For the topping/ streusel:

  • ½ cup flour
  • 3/4 cup oatmeal
  • ½ tsp cinnamon
  • 1 tsp lemon zest
  • ½ cup brown sugar
  • 4 tbsp butter, cold and chopped into small pieces

Preheat the oven to 425° F.

First, make the filling by adding the lemon juice to the apple slices. Then mix the flour, spices and sugar together, then add the apples, making sure they are evenly coated.

Put the filling into the pie shell and dot with small pieces of butter. Cover loosely with aluminum foil and bake in the preheated oven for 10 minutes.

While the filling is cooking, make the streusel (the crumbly topping) by mixing the flour, brown sugar, oatmeal and cinnamon. When this is combined, add the chopped-up butter and rub it into the mixture with your fingertips. When this looks crumbly, it is done.

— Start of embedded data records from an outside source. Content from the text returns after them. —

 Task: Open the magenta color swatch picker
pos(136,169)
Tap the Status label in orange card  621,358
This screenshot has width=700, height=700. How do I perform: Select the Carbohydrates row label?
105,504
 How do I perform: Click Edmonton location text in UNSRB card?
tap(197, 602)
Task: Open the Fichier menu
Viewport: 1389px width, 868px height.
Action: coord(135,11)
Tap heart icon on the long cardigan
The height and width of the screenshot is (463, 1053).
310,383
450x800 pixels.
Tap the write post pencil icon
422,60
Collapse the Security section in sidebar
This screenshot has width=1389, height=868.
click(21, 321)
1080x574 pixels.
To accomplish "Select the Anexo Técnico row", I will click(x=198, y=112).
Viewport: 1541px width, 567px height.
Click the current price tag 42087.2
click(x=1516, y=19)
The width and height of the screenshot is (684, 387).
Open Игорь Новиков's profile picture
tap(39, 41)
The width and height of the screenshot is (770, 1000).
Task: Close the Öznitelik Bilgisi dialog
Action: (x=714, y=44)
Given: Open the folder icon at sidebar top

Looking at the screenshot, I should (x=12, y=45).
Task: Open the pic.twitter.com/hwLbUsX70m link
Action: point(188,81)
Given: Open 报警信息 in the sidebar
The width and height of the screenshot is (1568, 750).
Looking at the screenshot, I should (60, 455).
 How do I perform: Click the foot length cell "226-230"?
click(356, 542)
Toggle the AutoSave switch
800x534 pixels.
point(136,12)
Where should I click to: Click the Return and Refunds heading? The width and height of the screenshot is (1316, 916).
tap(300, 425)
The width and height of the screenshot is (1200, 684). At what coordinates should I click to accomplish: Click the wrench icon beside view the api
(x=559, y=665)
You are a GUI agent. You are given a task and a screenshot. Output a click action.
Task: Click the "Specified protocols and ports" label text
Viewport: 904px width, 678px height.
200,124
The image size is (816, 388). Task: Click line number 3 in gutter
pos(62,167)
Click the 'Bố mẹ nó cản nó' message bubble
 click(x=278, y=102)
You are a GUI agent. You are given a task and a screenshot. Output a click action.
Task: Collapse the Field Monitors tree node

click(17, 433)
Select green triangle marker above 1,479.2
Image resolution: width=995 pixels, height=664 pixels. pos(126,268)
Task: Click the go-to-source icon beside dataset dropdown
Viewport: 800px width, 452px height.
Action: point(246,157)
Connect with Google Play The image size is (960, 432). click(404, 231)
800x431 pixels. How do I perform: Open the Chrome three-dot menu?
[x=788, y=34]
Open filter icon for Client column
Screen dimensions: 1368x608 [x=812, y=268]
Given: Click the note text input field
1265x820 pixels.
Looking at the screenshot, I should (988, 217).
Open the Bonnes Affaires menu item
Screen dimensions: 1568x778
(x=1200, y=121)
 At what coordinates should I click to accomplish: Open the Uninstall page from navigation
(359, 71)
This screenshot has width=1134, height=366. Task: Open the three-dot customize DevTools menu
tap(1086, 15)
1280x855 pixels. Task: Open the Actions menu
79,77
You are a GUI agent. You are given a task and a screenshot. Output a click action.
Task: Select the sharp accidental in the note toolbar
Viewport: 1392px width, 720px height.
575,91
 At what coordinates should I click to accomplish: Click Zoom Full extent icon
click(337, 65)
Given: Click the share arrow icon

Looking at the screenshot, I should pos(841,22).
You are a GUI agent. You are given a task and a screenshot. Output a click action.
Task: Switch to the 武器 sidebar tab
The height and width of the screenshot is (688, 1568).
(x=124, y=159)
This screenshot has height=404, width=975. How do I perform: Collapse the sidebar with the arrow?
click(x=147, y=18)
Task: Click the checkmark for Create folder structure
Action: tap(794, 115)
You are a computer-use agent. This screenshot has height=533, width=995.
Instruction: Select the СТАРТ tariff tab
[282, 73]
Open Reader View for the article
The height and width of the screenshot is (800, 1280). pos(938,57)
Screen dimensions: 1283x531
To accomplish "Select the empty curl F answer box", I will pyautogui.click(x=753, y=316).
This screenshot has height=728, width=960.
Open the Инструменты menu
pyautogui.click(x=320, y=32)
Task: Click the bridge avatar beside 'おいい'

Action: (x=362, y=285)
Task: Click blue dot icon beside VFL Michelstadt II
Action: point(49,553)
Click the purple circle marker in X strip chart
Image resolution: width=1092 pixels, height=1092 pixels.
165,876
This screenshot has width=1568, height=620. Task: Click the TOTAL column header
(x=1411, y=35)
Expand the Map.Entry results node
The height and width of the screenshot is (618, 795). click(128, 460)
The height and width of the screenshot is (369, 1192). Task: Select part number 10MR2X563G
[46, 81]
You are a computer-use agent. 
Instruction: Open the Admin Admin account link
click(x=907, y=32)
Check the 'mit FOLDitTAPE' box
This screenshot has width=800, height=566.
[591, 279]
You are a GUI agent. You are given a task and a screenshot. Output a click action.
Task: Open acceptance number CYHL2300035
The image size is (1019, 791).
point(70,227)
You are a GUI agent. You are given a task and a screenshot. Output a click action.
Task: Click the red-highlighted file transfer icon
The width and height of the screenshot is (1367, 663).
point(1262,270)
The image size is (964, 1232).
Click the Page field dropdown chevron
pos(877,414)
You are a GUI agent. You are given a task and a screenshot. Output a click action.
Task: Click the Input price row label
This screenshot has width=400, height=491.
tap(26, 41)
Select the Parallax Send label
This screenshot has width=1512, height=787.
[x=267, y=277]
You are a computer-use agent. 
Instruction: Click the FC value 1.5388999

Take the pie shell out of the oven, remove the foil and sprinkle the streusel on top.

Reduce the heat of the oven to 375 and cook for 30-35 minutes. If you find that the top browns too quickly, simply cover with foil again.

Serve à la mode or with fresh berries. We went with the former and our youngest described it as “crumbly yumminess”. That was worth the (minimal) effort!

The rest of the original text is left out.